Friday, one of those happened at the QBE Shootout at Tiburón Golf Club at the Ritz-Carlton Golf Resort.

Anthony “Tony” Torre, a 97-year-old who has been at Seascape a few months, came to the PGA Tour event and got to meet some of the game’s stars. And some caddies.

Torre has something in common with them. He was a caddie growing up in New York, and one time got to caddie for none other than Gene Sarazen, one of five golfers to win the career Grand Slam, at the Glens Falls Open, a PGA Tour event that was played from 1929 to 1939.

According to Torre, when the tournament was coming up — back in those days, pros simply picked up their caddies at the club where the event was going to be played — there was an “A” list of caddies, and then others that the club professional submitted to the tour pros to pick from.

Torre, who grew up in Schenectady, New York, was one of the others — but not when the tournament started. He won an A list slip from one of those caddies in a craps game. And Sarazen ended up being his pro.

Tony Torre, a 97-year-old Naples resident, seated, once caddied for golf legend Gene Sarazen at a tournament in New York. Torre now lives at Seascape at Naples, and is seen chatting with PGA Tour pro Ryan Palmer (in white shirt) and his caddie James Edmondson (far right) at the QBE Shootout at Tiburon Golf Club on Friday, Dec. 10, 2021. Greg Hardwig/Naples Daily News.

Sarazen, who grew up in Harrison, New York, didn’t win the tournament, but finished second or third; he was second in 1938 and third in 1939. Torre got $50, a set of kroydon irons, and golf shoes from “The Squire” who later ended up spending the last several years of his life in Marco Island.

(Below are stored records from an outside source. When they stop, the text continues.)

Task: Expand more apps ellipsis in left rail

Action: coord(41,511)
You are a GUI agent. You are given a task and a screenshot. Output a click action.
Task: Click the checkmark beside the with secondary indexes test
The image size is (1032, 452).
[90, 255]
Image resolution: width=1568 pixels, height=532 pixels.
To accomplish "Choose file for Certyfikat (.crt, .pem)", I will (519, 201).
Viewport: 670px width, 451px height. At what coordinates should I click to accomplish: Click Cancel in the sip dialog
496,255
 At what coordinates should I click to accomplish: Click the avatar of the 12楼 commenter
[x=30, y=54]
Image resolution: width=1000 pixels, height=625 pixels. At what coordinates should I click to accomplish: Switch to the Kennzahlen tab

Friday, Torre got to meet one of the lengthier player/caddie relationships on the tour, chatting with pro Ryan Palmer and caddie James Edmondson, who have been together for 20 years. He also met Lexi Thompson and Bubba Watson.

Torre talked with Edmondson and Palmer about Sarazen coming up with the idea for the modern sand wedge.

Torre recalled having to go out and shag balls when the pros practiced.

“He started out at 60 yards, then 80 yards, then 100 yards, and then 150,” Torre said.

Gene Sarazen, in the middle with the golf club, and fellow pro Juggs McSpadden, far right, give a clinic at Bartlett Country Club in Olean, New York. Tony Torre, a 97-year-old Naples resident who caddied for Sarazen in a different tournament, is in the middle of the photo, wearing sunglasses above another man in sunglasses.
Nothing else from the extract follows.